Employer Acted In Bad Faith By Implementing New Contract Too Slowly

Written on 05/10/2024
LRIS

The Metropolitan Police Department of Washington, D.C. and the Fraternal Order of Police negotiated a contract spanning October 1, 2020, through September 30, 2023. That contract included (1) new disciplinary policies; (2) annual wage increases; (3) base retention differentials, which functioned much like a longevity bonus; and (4) changes to the calculation of overtime payments, removing any mention of the Fair Labor Standards Act from the CBA. The CBA was ratified by Union membership on July 27, 2022, and sent to the D.C. Council on October 31, 2022, for approval. It was set to be approved automatically on November 27, 2022, if the Council took no action by then.

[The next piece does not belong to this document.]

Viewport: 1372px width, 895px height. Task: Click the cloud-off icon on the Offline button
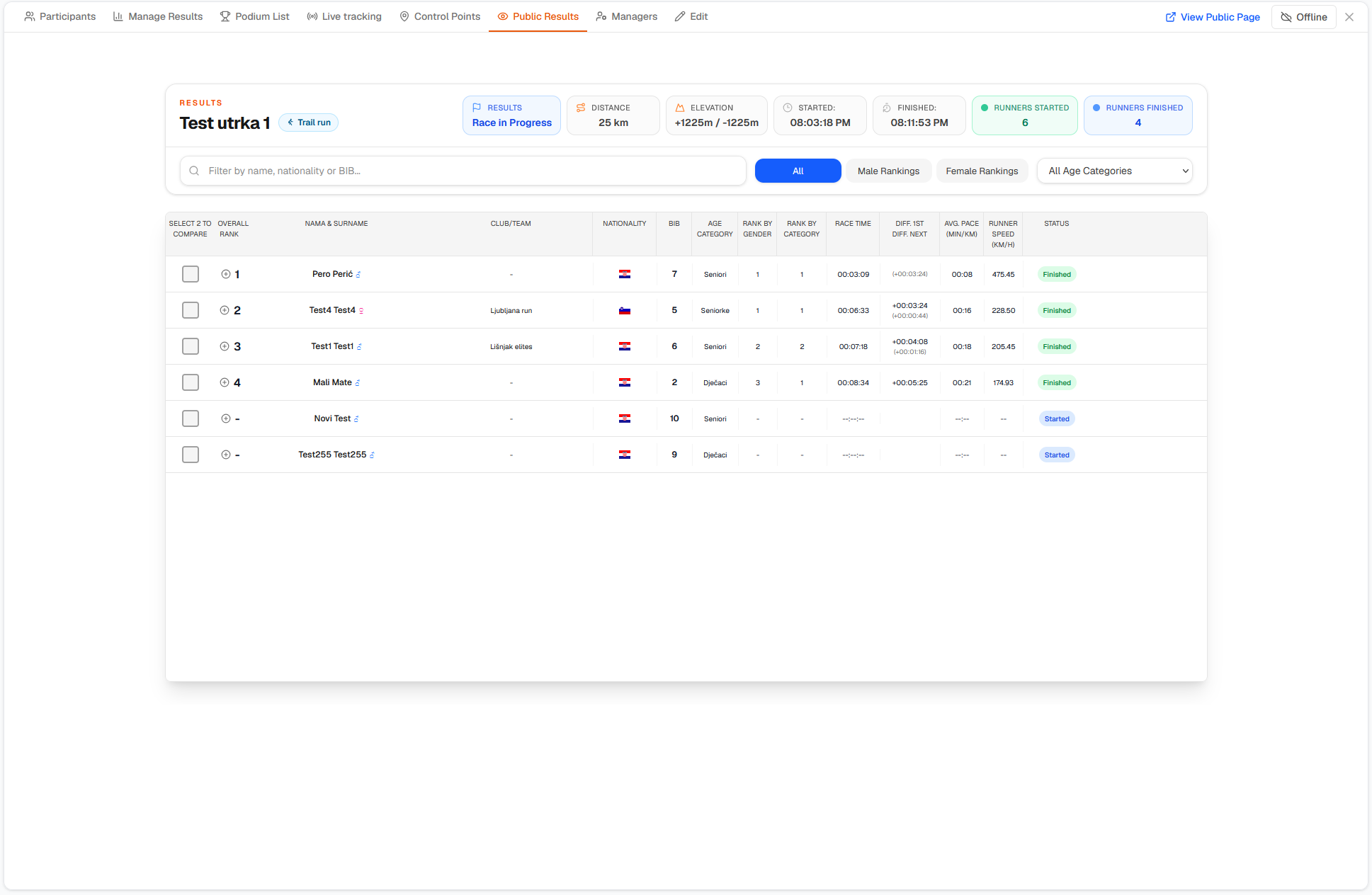point(1286,17)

The CBA went into effect at midnight on November 27, 2022, at which point the Department immediately implemented the new disciplinary policies. However, the Department failed to implement the wage increases. The FOP requested updates from the Department regarding the implementation of the pay enhancements and retroactivity but received nothing in return. It filed a class action grievance on January 9, 2023, alleging that the Department had violated several provisions of the CBA relating to these wage enhancements. The grievance proceeded to arbitration, where it was sustained by the Arbitrator who found the Department acted in bad faith by not taking steps to prepare for the implementation of the new pay enhancements while waiting for the Council to approve the CBA. The Arbitrator declined to award the FOP liquidated damages, finding that the CBA did not specifically permit such damages, and the parties specifically removed any mention of the FLSA from the CBA, under which liquidated damages might be permissible.

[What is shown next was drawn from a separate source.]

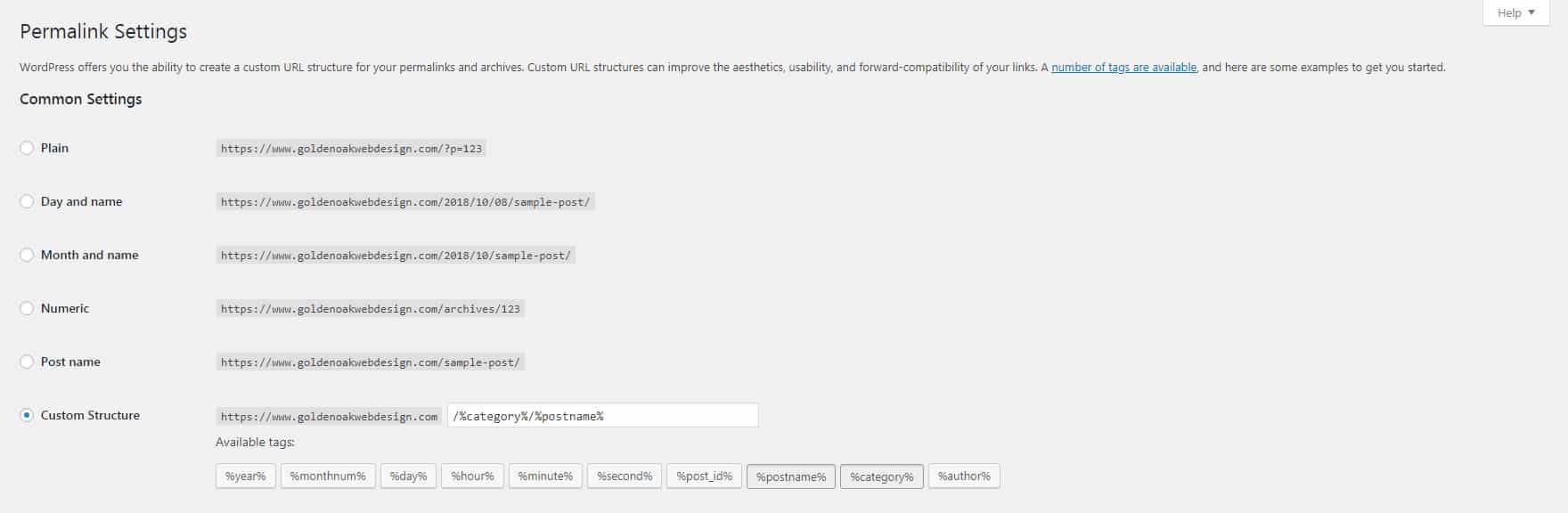Choose the Custom Structure option
The height and width of the screenshot is (513, 1568).
click(27, 415)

Both parties petitioned the Washington D.C. Public Employee Relations Board (PERB) to modify the arbitration award, arguing that it ran contrary to law and public policy. First, the Department argued that the award would violate the federal and D.C. Anti-Deficiency Acts, because the Arbitrator’s finding that it acted in bad faith conflicted with those laws’ requirement that it wait for Council approval before taking any action to implement the CBA. PERB rejected this argument, noting that the Arbitrator did not find that the Department acted in bad faith for failing to implement the CBA, but rather for failing to prepare for the implementation of the CBA: “Even if the Department has correctly asserted that it could take no action to implement these increases prior to the Council’s approval of the CBA, that does not account for the delays and incongruent explanations of the delays after November 28, 2022.” PERB also noted that the Department was able to immediately implement the new disciplinary policies upon the ratification of the CBA, further undermining its argument.

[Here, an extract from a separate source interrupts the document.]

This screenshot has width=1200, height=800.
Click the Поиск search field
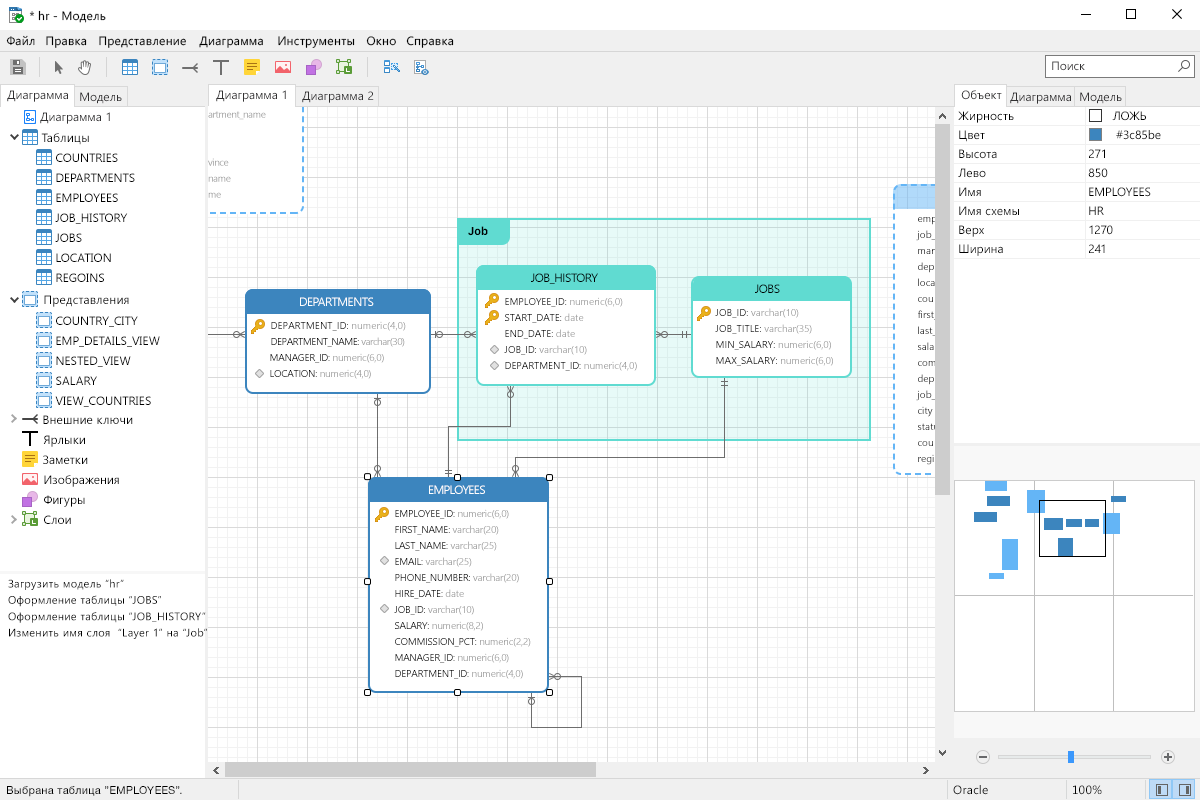[1110, 66]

PERB also rejected the FOP’s argument that the Arbitrator should have awarded liquidated damages, reasoning that “the FOP correctly asserts that arbitrators have broad discretion and authority to fashion appropriate remedies. However, that discretion applies equally to an arbitrator’s determination of the limit of their authority in a particular case or to an arbitrator’s decision to decline to award a requested remedy.” PERB noted that it would not reverse an arbitrator’s decision, even if incorrect, so long as the arbitrator “has arguably construed or applied the contract in resolving legal and factual disputes.”

Here, the Arbitrator noted that the CBA did not specifically authorize or require him to award liquidated damages, and the parties’ removal of the FLSA language suggested that liquidated damages under that statute were unavailable. This, PERB reasoned, was enough to justify upholding the Arbitrator’s decision in this regard.

District of Columbia, Metropolitan Police Department, PERB Case No. 23-A-05 23-A-061 (D.C. Pub. Emp. Rel. Bd., 2023).